The problem: Your answer must consist solely of the line containing "ข้อตกลงและเงื่อนไขสมาชิก (134, 2477)" and all subsequent lines through the end of the entries, reproduced exactly.

Record set:

────────────────

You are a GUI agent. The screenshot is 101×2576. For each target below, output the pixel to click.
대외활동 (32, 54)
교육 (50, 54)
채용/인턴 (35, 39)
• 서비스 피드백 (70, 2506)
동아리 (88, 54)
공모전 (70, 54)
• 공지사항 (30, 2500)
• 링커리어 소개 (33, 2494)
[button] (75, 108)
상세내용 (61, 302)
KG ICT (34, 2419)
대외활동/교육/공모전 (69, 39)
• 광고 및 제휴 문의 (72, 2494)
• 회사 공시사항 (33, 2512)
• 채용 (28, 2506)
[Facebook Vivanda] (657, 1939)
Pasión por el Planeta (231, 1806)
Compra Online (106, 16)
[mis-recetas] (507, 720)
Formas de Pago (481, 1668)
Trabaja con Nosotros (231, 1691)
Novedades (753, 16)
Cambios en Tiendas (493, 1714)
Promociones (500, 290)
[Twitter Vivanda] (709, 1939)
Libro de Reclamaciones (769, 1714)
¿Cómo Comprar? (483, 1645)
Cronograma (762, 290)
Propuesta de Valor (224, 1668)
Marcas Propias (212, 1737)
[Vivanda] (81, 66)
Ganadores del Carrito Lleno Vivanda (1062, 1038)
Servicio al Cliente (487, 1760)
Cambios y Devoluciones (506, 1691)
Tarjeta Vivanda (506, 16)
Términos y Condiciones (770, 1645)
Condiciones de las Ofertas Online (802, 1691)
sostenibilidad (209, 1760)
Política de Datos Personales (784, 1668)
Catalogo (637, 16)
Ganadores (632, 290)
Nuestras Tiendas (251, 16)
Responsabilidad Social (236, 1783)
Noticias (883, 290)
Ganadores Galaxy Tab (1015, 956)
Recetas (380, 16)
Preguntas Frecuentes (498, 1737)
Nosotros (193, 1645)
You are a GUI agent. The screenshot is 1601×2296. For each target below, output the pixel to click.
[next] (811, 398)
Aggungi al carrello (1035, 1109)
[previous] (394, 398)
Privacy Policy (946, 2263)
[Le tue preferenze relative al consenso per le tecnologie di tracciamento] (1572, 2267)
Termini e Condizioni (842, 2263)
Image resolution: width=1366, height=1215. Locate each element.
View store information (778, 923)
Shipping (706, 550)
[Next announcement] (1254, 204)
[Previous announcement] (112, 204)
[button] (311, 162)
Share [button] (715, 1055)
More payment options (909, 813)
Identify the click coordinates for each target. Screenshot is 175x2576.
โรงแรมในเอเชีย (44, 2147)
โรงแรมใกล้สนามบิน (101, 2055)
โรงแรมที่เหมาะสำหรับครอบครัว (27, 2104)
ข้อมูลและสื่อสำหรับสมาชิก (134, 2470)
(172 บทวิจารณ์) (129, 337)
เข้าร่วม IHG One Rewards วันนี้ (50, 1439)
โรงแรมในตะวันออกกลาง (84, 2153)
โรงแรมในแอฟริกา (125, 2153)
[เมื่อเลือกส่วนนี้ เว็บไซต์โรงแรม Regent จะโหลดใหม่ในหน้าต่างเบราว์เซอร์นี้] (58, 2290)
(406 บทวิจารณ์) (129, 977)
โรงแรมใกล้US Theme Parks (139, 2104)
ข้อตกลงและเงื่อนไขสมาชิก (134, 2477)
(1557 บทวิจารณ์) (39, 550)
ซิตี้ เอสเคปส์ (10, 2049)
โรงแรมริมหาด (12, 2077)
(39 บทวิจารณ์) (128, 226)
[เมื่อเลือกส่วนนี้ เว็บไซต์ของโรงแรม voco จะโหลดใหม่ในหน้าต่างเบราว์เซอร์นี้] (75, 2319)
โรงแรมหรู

────────────────

Reply:
ข้อตกลงและเงื่อนไขสมาชิก (134, 2477)
(1557 บทวิจารณ์) (39, 550)
ซิตี้ เอสเคปส์ (10, 2049)
โรงแรมริมหาด (12, 2077)
(39 บทวิจารณ์) (128, 226)
[เมื่อเลือกส่วนนี้ เว็บไซต์ของโรงแรม voco จะโหลดใหม่ในหน้าต่างเบราว์เซอร์นี้] (75, 2319)
โรงแรมหรู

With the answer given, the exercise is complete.